Hi, I have new installation of Hass.io. Official docker script on top of Ubuntu on sbc Odroid-xu4. I constantly have this warning:
Login attempt or request with invalid authentication from 54.225.5.202
Login attempt or request with invalid authentication from 3.83.161.95
Login attempt or request with invalid authentication from 3.95.253.223
Login attempt or request with invalid authentication from 34.221.147.72 etc.
it`s from components/http/ban.py
When i have checked those ip it says its amazon technologies, but i dont have any amazon equipment. Does anybody knows why this is happening and how to stop it?
Yes @silvrr i`m agree that this is very irresponsible but, i have read some Your previous posts about securing access and i se that i need to have port 8123 port open, if i close other ports will this service stop attempting to access to my port 8123? Maybe i have misunderstand something…
If you have a port open, expect to see scans and possibly login attempts.

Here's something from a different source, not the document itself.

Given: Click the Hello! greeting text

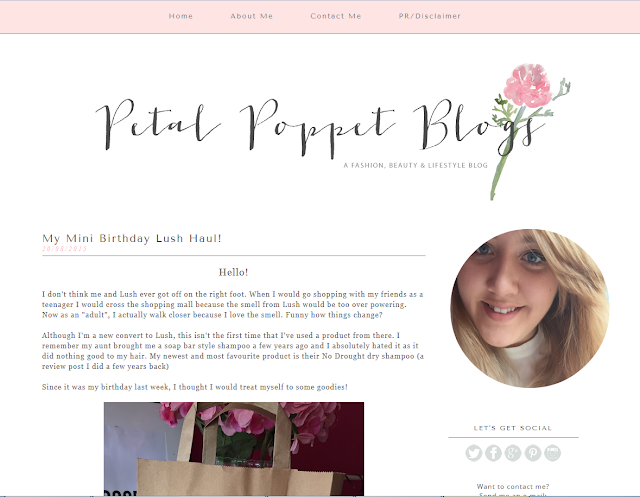Looking at the screenshot, I should (233, 272).
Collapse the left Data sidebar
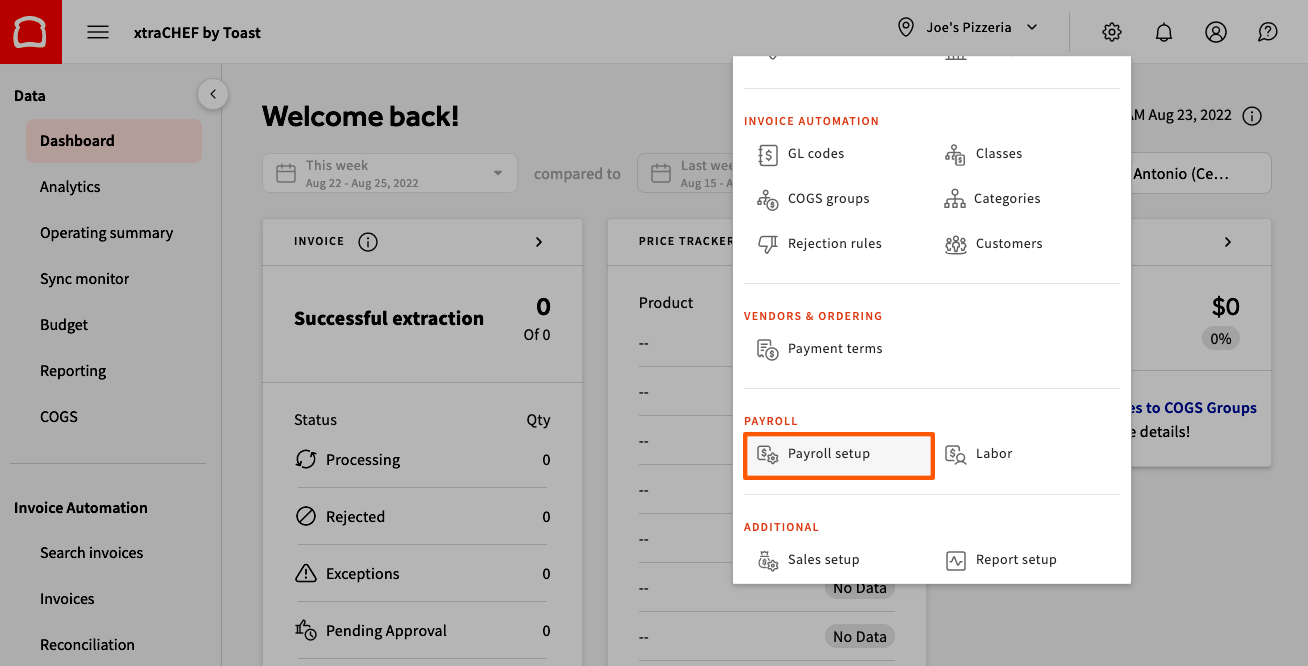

It’s open to anyone on the internet.
It’s not clear what you have setup and how your host is “ open to the world” but if you have multiple going to port 8123 your going to get lots of traffic.
A strong password and multi factor authentication are a must.
If your firewall or router allows it setup filtering based on geographic location or restrict to known up addresses.
I have my HASSIO open though the router however I mapped the default port 8123 to another very high number port. I still get the occasional prod but very rarely. I’ve also got a very secure password and use multi factor auth… No SSL yet though I could not get that to work (I don’t want or need DuckDNS) but can’t find an easy to follow SSL tutorial that does not rely on Duck DNS… ;(
Feb 2021 - UPDATE. SSL has been implemented and has been working since Mar 20 without issued.